To cite another example of the distortions that end up costing the nation twice as much for health care (as a percentage of GDP) as competing developed countries: Pittsburgh has almost as many MRI machines as the nation of Canada. Western Pennsylvania has about 140 MRI machines, while the 32 million residents of Canada share 151 MRI machines. And the U.S. machines are getting a lot of use: the number of CT and MRI scans (scans other than old-fashioned X rays) tripled from 85 to 234 per thousand insured people since 1999.

While proponents are quick to note that scans are cheaper than the alternative diagnostic procedures, one firm's research found that a doctor who owns his own machine is four times as likely to order a scan as a doctor who doesn't.

As if that wasn't enough to highlight the self-serving nature of the current system, MRI scanner manufacturer General Electric waged a two-year lobbying campaign to roll back cuts in Medicare reimbursements for scans. While the effort proved unsuccessful due to the intense political pressure to reduce soaring Medicare costs, some critics claim that providers simply made up the reduced reimbursements by increasing the number of tests administered.

Reform's Cost Reduction Strategy: Comparative Effectiveness Research

The heart of the health care reform bill's cost-saving strategy is called "comparative effectiveness research," which attempts to lower costs by establishing the most effective treatments via statistics-driven methodologies. The standard example is such studies might prove that cheaper generic drugs work as well in clinical trials as branded drugs.

But the flaw in relying on statistical studies is that marketing and lobbying can still sway policy decisions on which treatments will be judged "most effective." Take, for instance, the proposals to offer gastric surgeries to overweight teens and children as a treatment for childhood obesity, which is rising rapidly in the U.S.

The corporations which make gastric bands for the surgery are pushing for the Food and Drug Administration (FDA) to allow their use on teens as young as 14, which would open up a new market of 2 million prospective patients. If the devices and surgery are approved, then government programs such as Medicaid might be asked to approve payments for the procedure as the "most effective available" treatment for teen obesity.

The problem with claims about effectiveness is that there is little data which shows gastric surgery is effective in the long-term for either adults or teens, according to Dr. Edward Livingston of the University of Texas Southwestern Medical Center. Livingston, who has been performing gastric surgeries on adults for the past 17 years, reported that many patients regain weight after the surgery if their lifestyles haven't changed. The goal, he said, should be a public health approach that makes surgery unnecessary.

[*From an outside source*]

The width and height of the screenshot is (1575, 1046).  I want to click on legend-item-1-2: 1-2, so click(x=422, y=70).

Public Health: Only the Public Profits

Dr. Walter C. Willett, chair of the Department of Nutrition at the Harvard School of Public Health, recently addressed the potential for highly effective, low-cost public health measures to reduce heart disease. Dr. Willett reported that modest changes in our everyday environments can encourage much healthier lifestyles which can reap huge benefits within months.

This is called "choice architecture" in the social sciences: establishing conditions which enable better choices. Examples include banning snack machines and eating in school hallways, making city centers more walkable and offering healthier choices on restaurant menus. Such modest changes resulted in a 32% reduction in one city's employees' health claims in just 10 months.

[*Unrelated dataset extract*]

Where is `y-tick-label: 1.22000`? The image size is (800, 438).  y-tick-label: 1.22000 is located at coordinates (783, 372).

Dr. Willett offered a handful of common-sense national policy changes, including subsidizing whole grains, fruits and vegetables in the food-stamp program; setting targets for salt reduction; incorporating physical education into No Child Left Behind; and requiring that sidewalks and bike lanes be part of every federally funded road project

But who will push for these changes when the alternative treatments such as surgery are worth hundreds of millions of dollars in new revenues for medical device makers and providers? If the incentives built into the current system aren't changed, then the reform bill's promises of cost-reduction may well turn out to be hollow.